Au milieu des rayonnages dévastés, il n'y a plus que le grand Jamaïcain qui ne se résout pas à abandonner sa proie. Il casse des bouteilles d'alcool à brûler et met le feu et crie : « Je sais que vous êtes là ! Vous allez cramer ! » alors que le sol du déli commence à fumer. Puis Lance lui fend la tête d'un coup de planche et le Jamaïcain git sur le sol et ne crie plus.  

La porte de la salle de bain s'est refermée sans bruit. Bella attend dans le noir total, le souffle coupé. Un tintement : la lampe éteinte déposée sur la faïence des toilettes. Puis un mouvement d'air furtif et un pas léger à sa droite. Bella écarquille les yeux : elle a sombré dans le néant. Elle avance lentement la main vers l'évier et cherche à gauche du robinet – le rasoir de sécurité de Lance.
Juste derrière elle, un souffle se rapproche. Chebyshev halète d'excitation. Les doigts de Bella se referment sur l'acier glacé du manche du petit rasoir. Deux mains avides la saisissent soudain et la plaquent contre le mur et sa tête heurte la céramique et elle flotte au-dessus de son corps, au-dessus d'Abbott qui frappe la porte d'entrée comme un dément, au-dessus des carreaux froids et lisses qui s'incrustent dans sa joue, au-dessus des mains qui soulèvent sa robe et arrachent sa culotte et saisissent ses fesses, elle ne sait plus qu'une chose, le contact du petit manche en acier qu'elle dévisse fébrilement pour extraire de la tête la minuscule lame, et au moment où la tête se désolidarise enfin du manche, Chebishev la plaque à nouveau contre le mur et la lame lui échappe et tombe à côté d'elle avec le son cristallin d'une clochette et elle sait que c'est fini.

Lance, Sam et Stock sortent du déli en flamme, tirant derrière eux le vieux et le Jamaïcain.

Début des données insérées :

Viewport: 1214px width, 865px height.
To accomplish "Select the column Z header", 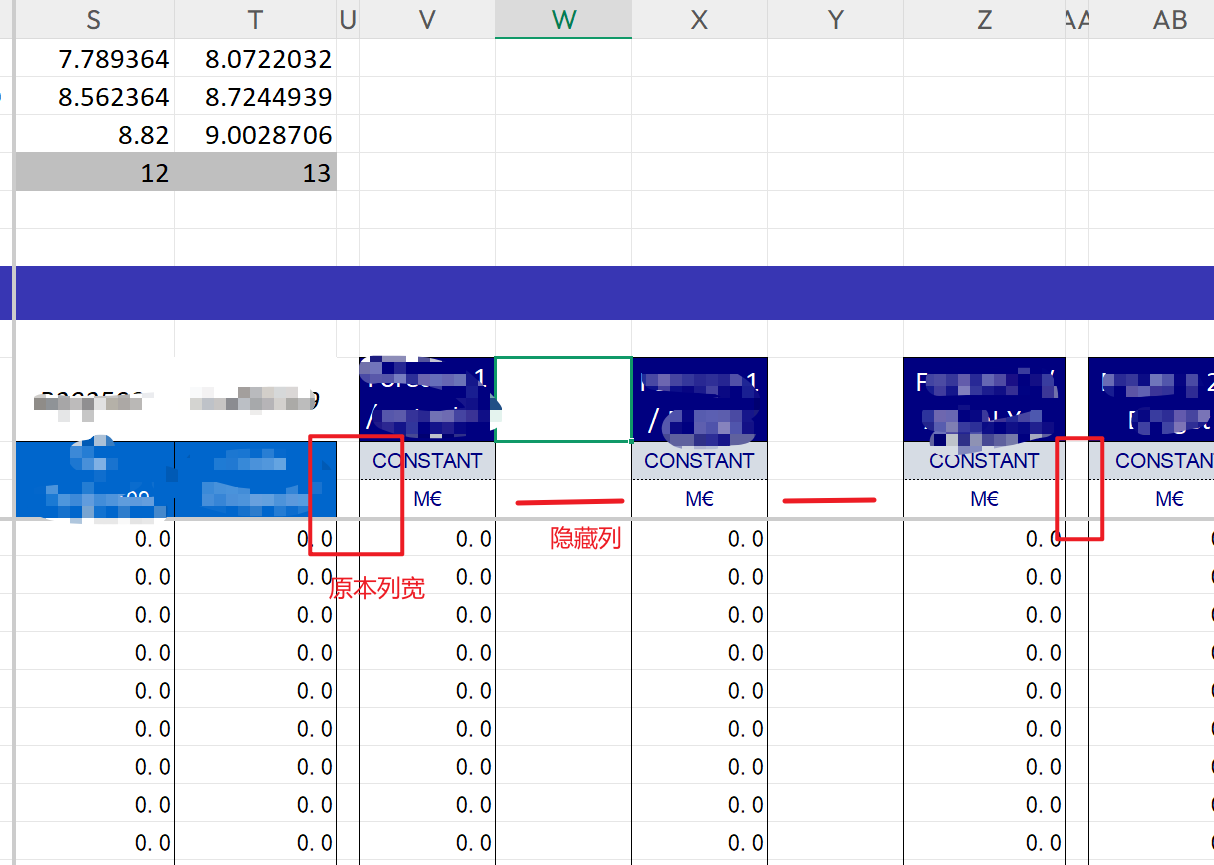I will pyautogui.click(x=984, y=19).
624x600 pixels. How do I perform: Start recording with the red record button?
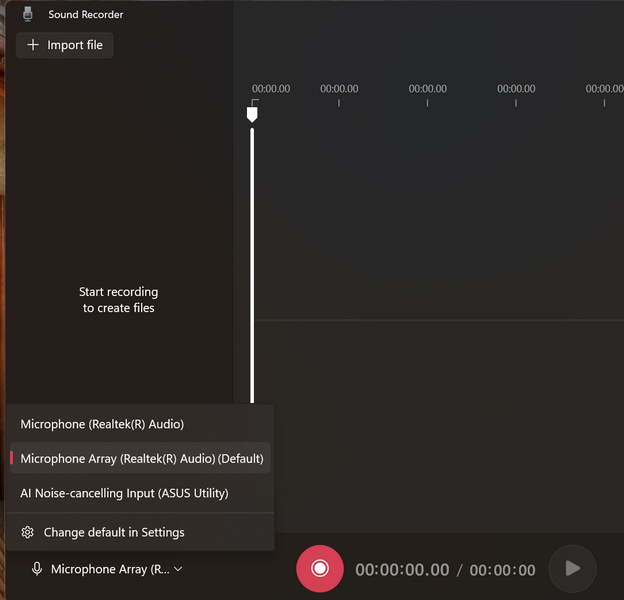coord(320,569)
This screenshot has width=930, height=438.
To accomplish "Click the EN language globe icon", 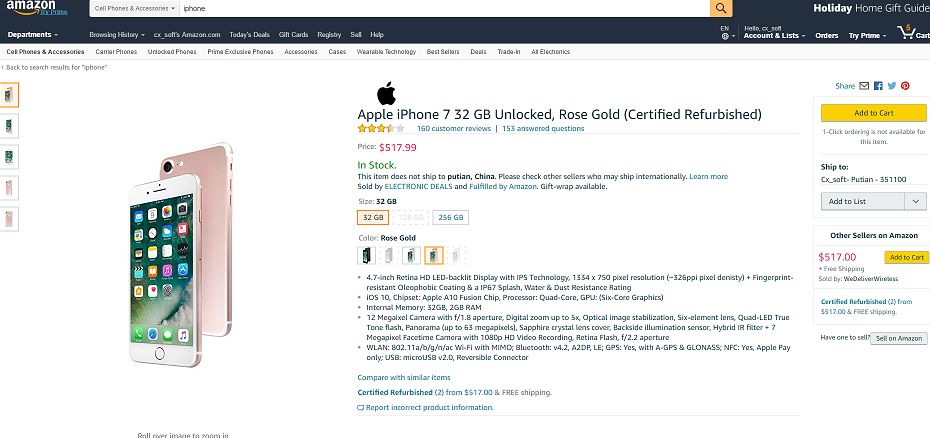I will pos(725,36).
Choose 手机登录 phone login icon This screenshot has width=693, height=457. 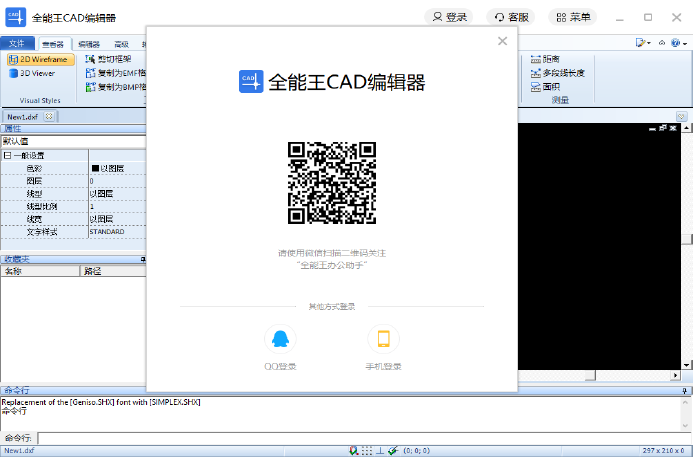(383, 338)
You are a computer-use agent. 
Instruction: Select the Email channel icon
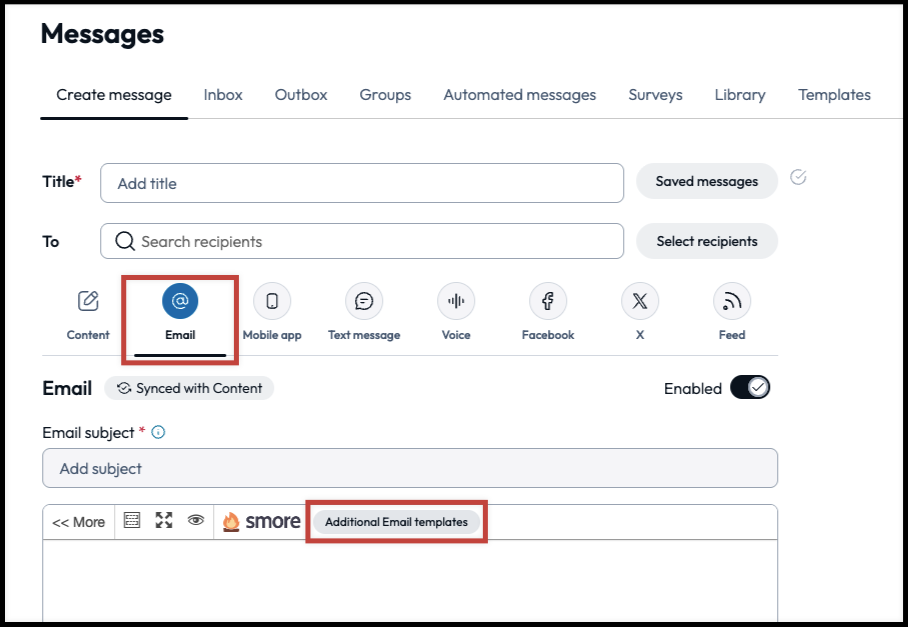click(179, 300)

Sam dispose son père en travers de ses épaules et ils abandonnent le Jamaïcain au milieu du trottoir. La rue toute entière s'est embrassée. Dans la chaleur du brasier, des pompiers s'agitent comme de petites fourmis et arrosent les bâtiments sans faire reculer la fournaise, des émeutiers passent entre les camions, un peu partout des bagarres éclatent : chacun dispute sa part de butin. 

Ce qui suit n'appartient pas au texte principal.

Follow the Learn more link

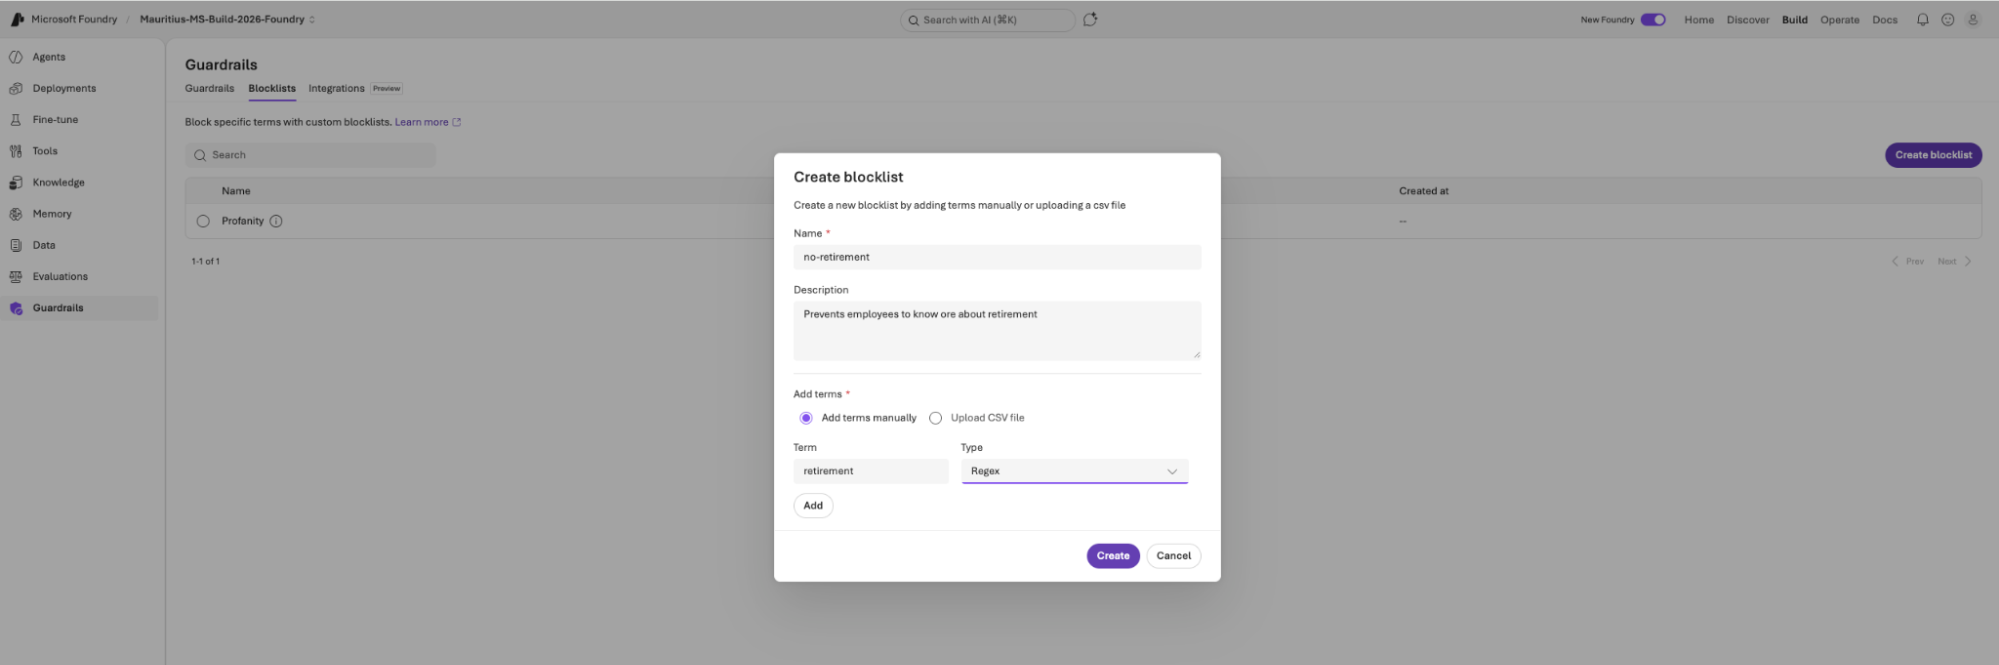tap(421, 122)
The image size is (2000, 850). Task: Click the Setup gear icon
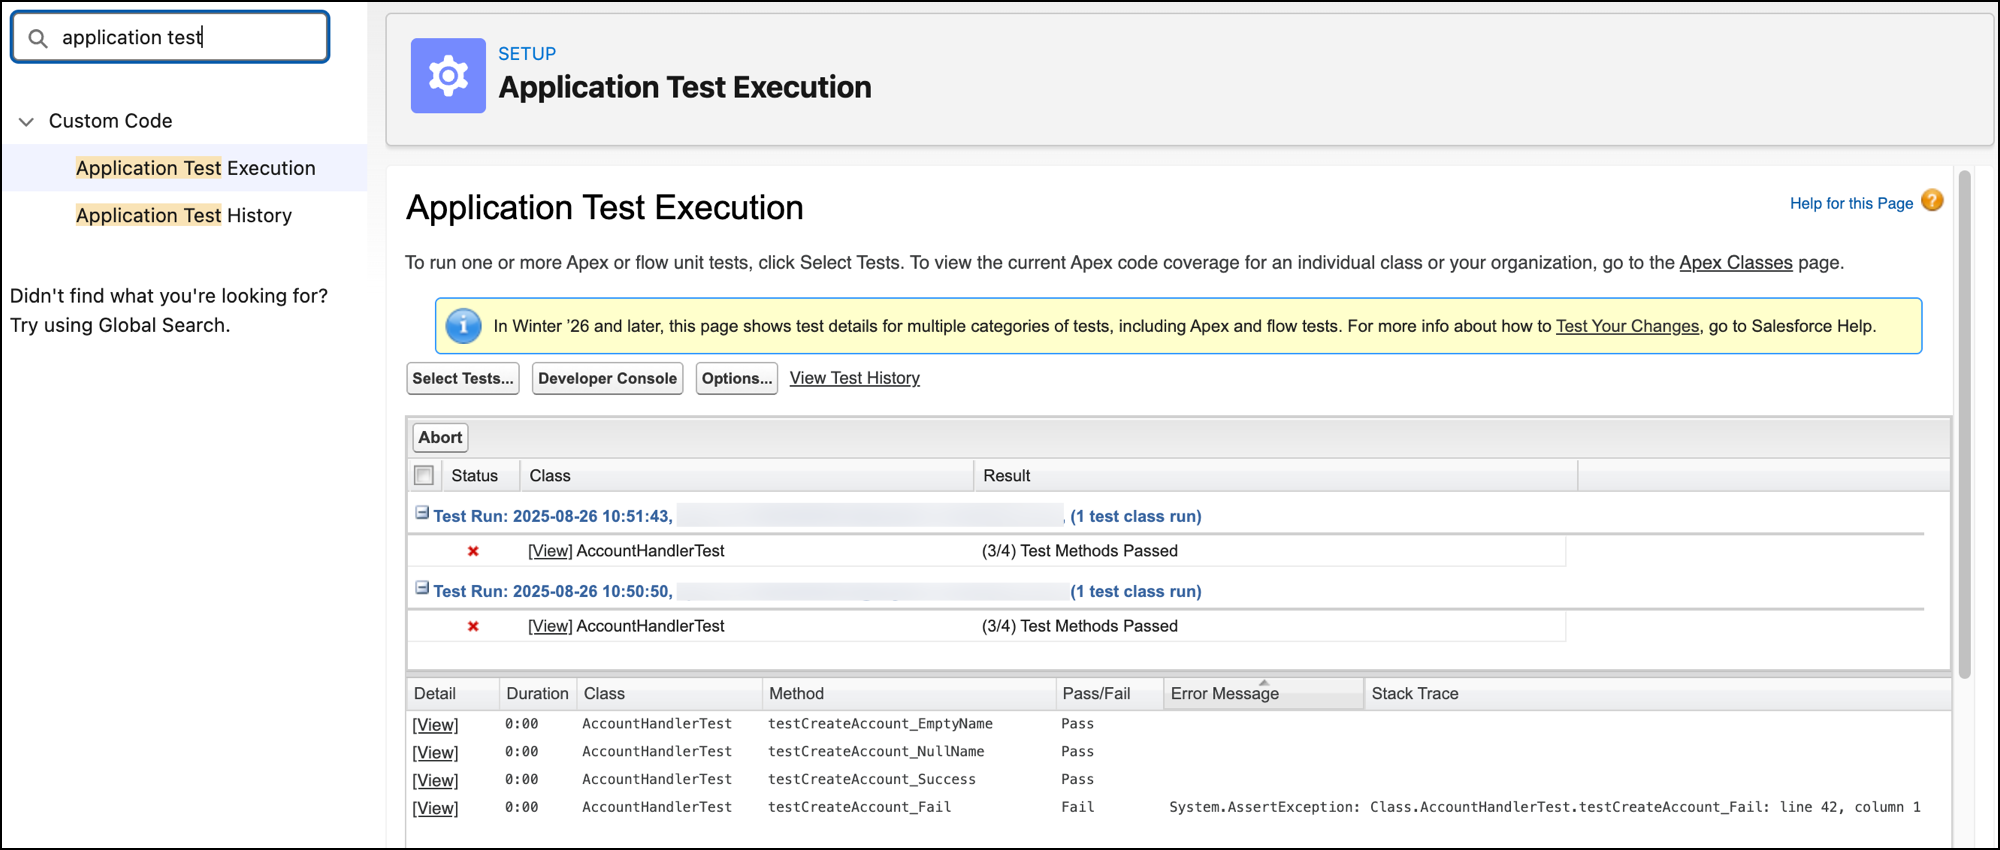448,76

Stock s'aperçoit que son bras est brûlé et que sa peau s'effrite comme un tronc pourri – comme celle des gosses qu'ils récupéraient en masse à l'infirmerie, là-bas.
Le block entier est noyé dans la fumée âcre. Le petit groupe bat péniblement en retraite. Une éternité plus tard, Lance se retrouve devant la porte grande ouverte de son immeuble. Lance se précipite dans l'escalier et au second la porte est elle-aussi béante et à moitié fracturée à coups d'extincteur et il y a une flaque de sang dans la salle de bain, ses semelles collent contre le sol et le faisceau de la lampe révèle une traînée gluante et moirée qui traverse le séjour et le pallier. Stock n'a trouvé personne dans tout l'immeuble et Lance sait qu'il a tout perdu et dévale l'escalier et court dans la rue après le fantôme de Bella, dans la lueur des voitures incendiées, et Stock et Sam ne peuvent plus rien faire, sinon allonger le vieux dans le canapé et placer sur son front un linge mouillé.